Rice’s dealership has seen an increased interest from applicants in the subprime space in recent years, he said. It’s “fairly easy” to get five out of 10 applicants approved for financing, he said, but approval does not always translate to a finalized deal.

“We probably only get one or two of those five put together. [It’s due to] high-rate, short-term, higher-percentage down,” he said. Shorter terms spike payments, Rice said. Currently, the loan terms at Ridenow range between 24 and 36 months. Lengthening the terms by a year would help to have more customers approved, Rice added.

Joe Becerra, finance director at F&T Valley Motorsports, agreed. “On average, I see 30% down-payment requirement for motorcycles, plus terms in the 45-month range,” Becerra told Powersports Finance. “That’s not a true subprime program. Another year [in term] would definitely help.”

Customers finance more than 95% of Pharr, Texas-based F&T’s deals today, up from 70% from a few years ago, he said.
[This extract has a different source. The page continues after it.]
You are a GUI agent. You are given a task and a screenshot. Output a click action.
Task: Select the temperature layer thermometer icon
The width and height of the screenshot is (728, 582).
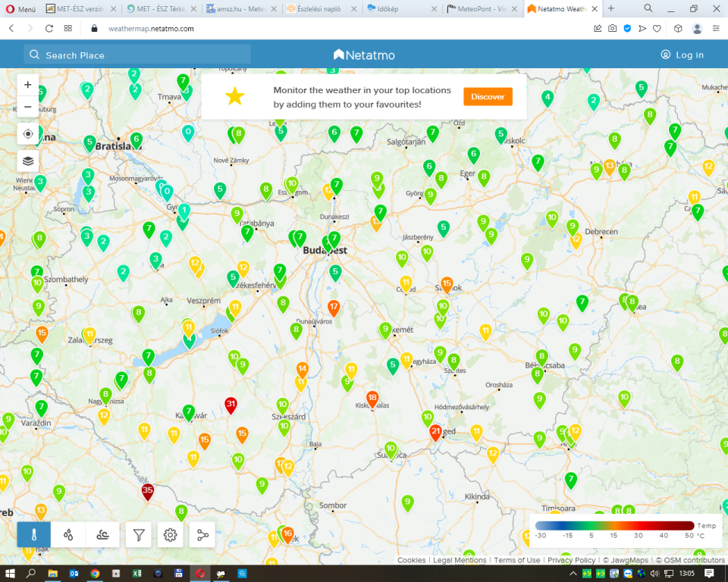click(x=34, y=535)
With the increase in the overall loan volume, subprime consumers have also increased at the dealership.

“As far as applicants, we have many, but only about 20% of them get approved, but even if they get approved, only about 10% are able to sign up, due to strict terms.”

– Joe Becerra, Finance Director, F&T Valley Motorsports

At North Tonawanda, N.Y.-based Bob Weaver Motorsports and Marine, about half of the subprime customers approved by banks actually sign up for the loan, Mike Weaver, general manager, told Powersports Finance. “We are on the lookout for more subprime finance providers to offer doable terms,” he said. “There is only one bank that we work with that actually focuses on subprime.” In the past couple years, subprime comprised 30% to 40% of the dealership’s customer base, Weaver said.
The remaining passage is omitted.